What the exercise asks: Write out the following lines exactly, all of them from first to last.

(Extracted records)
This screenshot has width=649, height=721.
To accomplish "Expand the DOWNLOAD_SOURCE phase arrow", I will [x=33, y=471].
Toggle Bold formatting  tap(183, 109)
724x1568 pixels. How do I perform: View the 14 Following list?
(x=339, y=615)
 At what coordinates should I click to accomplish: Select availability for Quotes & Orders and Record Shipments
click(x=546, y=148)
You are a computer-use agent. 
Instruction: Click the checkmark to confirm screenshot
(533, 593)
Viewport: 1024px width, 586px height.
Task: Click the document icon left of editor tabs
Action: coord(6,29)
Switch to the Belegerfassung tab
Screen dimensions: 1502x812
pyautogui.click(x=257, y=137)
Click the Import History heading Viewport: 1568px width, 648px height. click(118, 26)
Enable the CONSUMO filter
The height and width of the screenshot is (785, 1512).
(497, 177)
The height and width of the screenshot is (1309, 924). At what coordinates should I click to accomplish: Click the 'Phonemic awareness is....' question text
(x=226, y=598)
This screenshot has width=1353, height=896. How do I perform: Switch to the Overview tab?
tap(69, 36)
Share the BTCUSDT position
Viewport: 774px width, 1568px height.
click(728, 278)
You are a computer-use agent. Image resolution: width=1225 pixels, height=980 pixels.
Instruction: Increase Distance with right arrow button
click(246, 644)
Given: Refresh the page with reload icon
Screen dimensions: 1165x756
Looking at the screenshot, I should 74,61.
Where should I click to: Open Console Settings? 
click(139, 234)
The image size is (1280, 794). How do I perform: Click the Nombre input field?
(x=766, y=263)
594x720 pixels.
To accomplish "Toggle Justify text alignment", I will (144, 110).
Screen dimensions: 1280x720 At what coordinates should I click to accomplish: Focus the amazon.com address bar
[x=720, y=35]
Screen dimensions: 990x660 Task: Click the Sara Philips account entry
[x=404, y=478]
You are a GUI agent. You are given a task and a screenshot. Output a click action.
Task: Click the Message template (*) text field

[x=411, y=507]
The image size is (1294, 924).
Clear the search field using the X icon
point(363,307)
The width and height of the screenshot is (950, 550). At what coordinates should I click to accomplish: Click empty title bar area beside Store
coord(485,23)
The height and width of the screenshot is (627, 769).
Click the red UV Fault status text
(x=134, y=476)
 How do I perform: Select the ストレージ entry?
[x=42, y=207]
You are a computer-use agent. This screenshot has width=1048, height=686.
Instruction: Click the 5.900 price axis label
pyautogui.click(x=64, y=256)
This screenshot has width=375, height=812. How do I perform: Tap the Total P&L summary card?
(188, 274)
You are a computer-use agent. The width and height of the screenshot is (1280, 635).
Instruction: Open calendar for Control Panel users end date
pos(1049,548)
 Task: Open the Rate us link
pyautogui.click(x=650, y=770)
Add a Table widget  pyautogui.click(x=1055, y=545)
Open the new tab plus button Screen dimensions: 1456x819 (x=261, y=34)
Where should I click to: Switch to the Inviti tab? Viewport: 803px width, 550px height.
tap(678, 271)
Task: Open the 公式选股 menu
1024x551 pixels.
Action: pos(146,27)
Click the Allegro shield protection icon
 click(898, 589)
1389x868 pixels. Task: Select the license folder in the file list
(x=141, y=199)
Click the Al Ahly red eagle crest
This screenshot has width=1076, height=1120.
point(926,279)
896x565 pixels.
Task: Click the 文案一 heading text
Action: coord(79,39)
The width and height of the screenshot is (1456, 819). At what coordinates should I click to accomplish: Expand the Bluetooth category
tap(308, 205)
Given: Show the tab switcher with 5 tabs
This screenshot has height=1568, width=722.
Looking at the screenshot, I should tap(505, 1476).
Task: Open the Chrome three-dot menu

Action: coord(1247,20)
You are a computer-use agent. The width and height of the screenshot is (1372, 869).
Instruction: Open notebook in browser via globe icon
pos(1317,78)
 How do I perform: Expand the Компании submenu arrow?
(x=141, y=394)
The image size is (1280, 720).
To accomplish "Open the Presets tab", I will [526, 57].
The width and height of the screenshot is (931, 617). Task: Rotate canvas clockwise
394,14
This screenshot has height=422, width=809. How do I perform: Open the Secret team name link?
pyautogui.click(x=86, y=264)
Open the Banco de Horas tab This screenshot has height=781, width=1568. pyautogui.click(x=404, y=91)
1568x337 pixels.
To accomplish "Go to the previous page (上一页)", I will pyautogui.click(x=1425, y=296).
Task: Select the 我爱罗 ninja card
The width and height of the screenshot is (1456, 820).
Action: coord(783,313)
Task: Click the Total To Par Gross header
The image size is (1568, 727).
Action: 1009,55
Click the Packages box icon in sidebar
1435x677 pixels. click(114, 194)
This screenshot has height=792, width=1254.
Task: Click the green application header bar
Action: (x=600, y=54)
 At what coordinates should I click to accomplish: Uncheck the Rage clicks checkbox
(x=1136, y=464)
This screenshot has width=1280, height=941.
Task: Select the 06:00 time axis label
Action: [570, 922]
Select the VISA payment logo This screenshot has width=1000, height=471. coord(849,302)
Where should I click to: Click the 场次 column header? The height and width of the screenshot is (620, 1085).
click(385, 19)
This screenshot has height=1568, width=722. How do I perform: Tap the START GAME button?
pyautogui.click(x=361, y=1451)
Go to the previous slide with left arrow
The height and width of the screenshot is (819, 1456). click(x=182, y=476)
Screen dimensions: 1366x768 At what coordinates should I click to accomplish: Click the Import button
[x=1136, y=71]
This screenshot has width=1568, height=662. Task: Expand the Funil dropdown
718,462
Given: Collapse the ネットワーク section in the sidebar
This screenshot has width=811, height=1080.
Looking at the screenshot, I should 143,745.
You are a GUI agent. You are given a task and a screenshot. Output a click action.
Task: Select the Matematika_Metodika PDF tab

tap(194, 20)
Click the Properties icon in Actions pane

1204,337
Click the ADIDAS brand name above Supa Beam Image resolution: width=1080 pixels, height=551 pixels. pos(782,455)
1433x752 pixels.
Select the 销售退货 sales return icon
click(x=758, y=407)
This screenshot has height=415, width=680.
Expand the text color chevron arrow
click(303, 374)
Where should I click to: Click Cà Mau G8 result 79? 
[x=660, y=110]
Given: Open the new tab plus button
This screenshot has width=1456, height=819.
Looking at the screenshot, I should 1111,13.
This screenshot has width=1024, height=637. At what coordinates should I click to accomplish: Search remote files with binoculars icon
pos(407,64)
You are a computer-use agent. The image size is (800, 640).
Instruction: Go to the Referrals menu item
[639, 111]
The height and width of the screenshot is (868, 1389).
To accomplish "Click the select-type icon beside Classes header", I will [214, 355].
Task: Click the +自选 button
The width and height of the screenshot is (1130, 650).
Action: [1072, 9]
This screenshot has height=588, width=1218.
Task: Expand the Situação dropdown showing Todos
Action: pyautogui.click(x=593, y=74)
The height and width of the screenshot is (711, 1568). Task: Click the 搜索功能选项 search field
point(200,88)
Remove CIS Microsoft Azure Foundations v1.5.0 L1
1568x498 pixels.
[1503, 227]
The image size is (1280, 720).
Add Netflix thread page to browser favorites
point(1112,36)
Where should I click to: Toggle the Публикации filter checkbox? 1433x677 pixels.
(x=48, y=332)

Output:
This screenshot has width=649, height=721.
To accomplish "Expand the DOWNLOAD_SOURCE phase arrow", I will [x=33, y=471].
Toggle Bold formatting  tap(183, 109)
724x1568 pixels. How do I perform: View the 14 Following list?
(x=339, y=615)
 At what coordinates should I click to accomplish: Select availability for Quotes & Orders and Record Shipments
click(x=546, y=148)
You are a computer-use agent. 
Instruction: Click the checkmark to confirm screenshot
(533, 593)
Viewport: 1024px width, 586px height.
Task: Click the document icon left of editor tabs
Action: coord(6,29)
Switch to the Belegerfassung tab
Screen dimensions: 1502x812
pyautogui.click(x=257, y=137)
Click the Import History heading Viewport: 1568px width, 648px height. click(118, 26)
Enable the CONSUMO filter
The height and width of the screenshot is (785, 1512).
(497, 177)
The height and width of the screenshot is (1309, 924). At what coordinates should I click to accomplish: Click the 'Phonemic awareness is....' question text
(x=226, y=598)
This screenshot has width=1353, height=896. How do I perform: Switch to the Overview tab?
tap(69, 36)
Share the BTCUSDT position
Viewport: 774px width, 1568px height.
click(728, 278)
You are a computer-use agent. Image resolution: width=1225 pixels, height=980 pixels.
Instruction: Increase Distance with right arrow button
click(246, 644)
Given: Refresh the page with reload icon
Screen dimensions: 1165x756
Looking at the screenshot, I should 74,61.
Where should I click to: Open Console Settings? 
click(139, 234)
The image size is (1280, 794). How do I perform: Click the Nombre input field?
(x=766, y=263)
594x720 pixels.
To accomplish "Toggle Justify text alignment", I will (144, 110).
Screen dimensions: 1280x720 At what coordinates should I click to accomplish: Focus the amazon.com address bar
[x=720, y=35]
Screen dimensions: 990x660 Task: Click the Sara Philips account entry
[x=404, y=478]
You are a GUI agent. You are given a task and a screenshot. Output a click action.
Task: Click the Message template (*) text field

[x=411, y=507]
The image size is (1294, 924).
Clear the search field using the X icon
point(363,307)
The width and height of the screenshot is (950, 550). At what coordinates should I click to accomplish: Click empty title bar area beside Store
coord(485,23)
The height and width of the screenshot is (627, 769).
Click the red UV Fault status text
(x=134, y=476)
 How do I perform: Select the ストレージ entry?
[x=42, y=207]
You are a computer-use agent. This screenshot has width=1048, height=686.
Instruction: Click the 5.900 price axis label
pyautogui.click(x=64, y=256)
This screenshot has width=375, height=812. How do I perform: Tap the Total P&L summary card?
(188, 274)
You are a computer-use agent. The width and height of the screenshot is (1280, 635).
Instruction: Open calendar for Control Panel users end date
pos(1049,548)
 Task: Open the Rate us link
pyautogui.click(x=650, y=770)
Add a Table widget  pyautogui.click(x=1055, y=545)
Open the new tab plus button Screen dimensions: 1456x819 (x=261, y=34)
Where should I click to: Switch to the Inviti tab? Viewport: 803px width, 550px height.
tap(678, 271)
Task: Open the 公式选股 menu
1024x551 pixels.
Action: pos(146,27)
Click the Allegro shield protection icon
 click(898, 589)
1389x868 pixels. Task: Select the license folder in the file list
(x=141, y=199)
Click the Al Ahly red eagle crest
This screenshot has width=1076, height=1120.
point(926,279)
896x565 pixels.
Task: Click the 文案一 heading text
Action: coord(79,39)
The width and height of the screenshot is (1456, 819). At what coordinates should I click to accomplish: Expand the Bluetooth category
tap(308, 205)
Given: Show the tab switcher with 5 tabs
This screenshot has height=1568, width=722.
Looking at the screenshot, I should tap(505, 1476).
Task: Open the Chrome three-dot menu

Action: coord(1247,20)
You are a computer-use agent. The width and height of the screenshot is (1372, 869).
Instruction: Open notebook in browser via globe icon
pos(1317,78)
 How do I perform: Expand the Компании submenu arrow?
(x=141, y=394)
The image size is (1280, 720).
To accomplish "Open the Presets tab", I will [526, 57].
The width and height of the screenshot is (931, 617). Task: Rotate canvas clockwise
394,14
This screenshot has height=422, width=809. How do I perform: Open the Secret team name link?
pyautogui.click(x=86, y=264)
Open the Banco de Horas tab This screenshot has height=781, width=1568. pyautogui.click(x=404, y=91)
1568x337 pixels.
To accomplish "Go to the previous page (上一页)", I will pyautogui.click(x=1425, y=296).
Task: Select the 我爱罗 ninja card
The width and height of the screenshot is (1456, 820).
Action: coord(783,313)
Task: Click the Total To Par Gross header
The image size is (1568, 727).
Action: 1009,55
Click the Packages box icon in sidebar
1435x677 pixels. click(114, 194)
This screenshot has height=792, width=1254.
Task: Click the green application header bar
Action: (x=600, y=54)
 At what coordinates should I click to accomplish: Uncheck the Rage clicks checkbox
(x=1136, y=464)
This screenshot has width=1280, height=941.
Task: Select the 06:00 time axis label
Action: [570, 922]
Select the VISA payment logo This screenshot has width=1000, height=471. coord(849,302)
Where should I click to: Click the 场次 column header? The height and width of the screenshot is (620, 1085).
click(385, 19)
This screenshot has height=1568, width=722. How do I perform: Tap the START GAME button?
pyautogui.click(x=361, y=1451)
Go to the previous slide with left arrow
The height and width of the screenshot is (819, 1456). click(x=182, y=476)
Screen dimensions: 1366x768 At what coordinates should I click to accomplish: Click the Import button
[x=1136, y=71]
This screenshot has width=1568, height=662. Task: Expand the Funil dropdown
718,462
Given: Collapse the ネットワーク section in the sidebar
This screenshot has width=811, height=1080.
Looking at the screenshot, I should 143,745.
You are a GUI agent. You are given a task and a screenshot. Output a click action.
Task: Select the Matematika_Metodika PDF tab

tap(194, 20)
Click the Properties icon in Actions pane

1204,337
Click the ADIDAS brand name above Supa Beam Image resolution: width=1080 pixels, height=551 pixels. pos(782,455)
1433x752 pixels.
Select the 销售退货 sales return icon
click(x=758, y=407)
This screenshot has height=415, width=680.
Expand the text color chevron arrow
click(303, 374)
Where should I click to: Click Cà Mau G8 result 79? 
[x=660, y=110]
Given: Open the new tab plus button
This screenshot has width=1456, height=819.
Looking at the screenshot, I should 1111,13.
This screenshot has width=1024, height=637. At what coordinates should I click to accomplish: Search remote files with binoculars icon
pos(407,64)
You are a computer-use agent. The image size is (800, 640).
Instruction: Go to the Referrals menu item
[639, 111]
The height and width of the screenshot is (868, 1389).
To accomplish "Click the select-type icon beside Classes header", I will [214, 355].
Task: Click the +自选 button
The width and height of the screenshot is (1130, 650).
Action: [1072, 9]
This screenshot has height=588, width=1218.
Task: Expand the Situação dropdown showing Todos
Action: pyautogui.click(x=593, y=74)
The height and width of the screenshot is (711, 1568). Task: Click the 搜索功能选项 search field
point(200,88)
Remove CIS Microsoft Azure Foundations v1.5.0 L1
1568x498 pixels.
[1503, 227]
The image size is (1280, 720).
Add Netflix thread page to browser favorites
point(1112,36)
Where should I click to: Toggle the Публикации filter checkbox? 1433x677 pixels.
(x=48, y=332)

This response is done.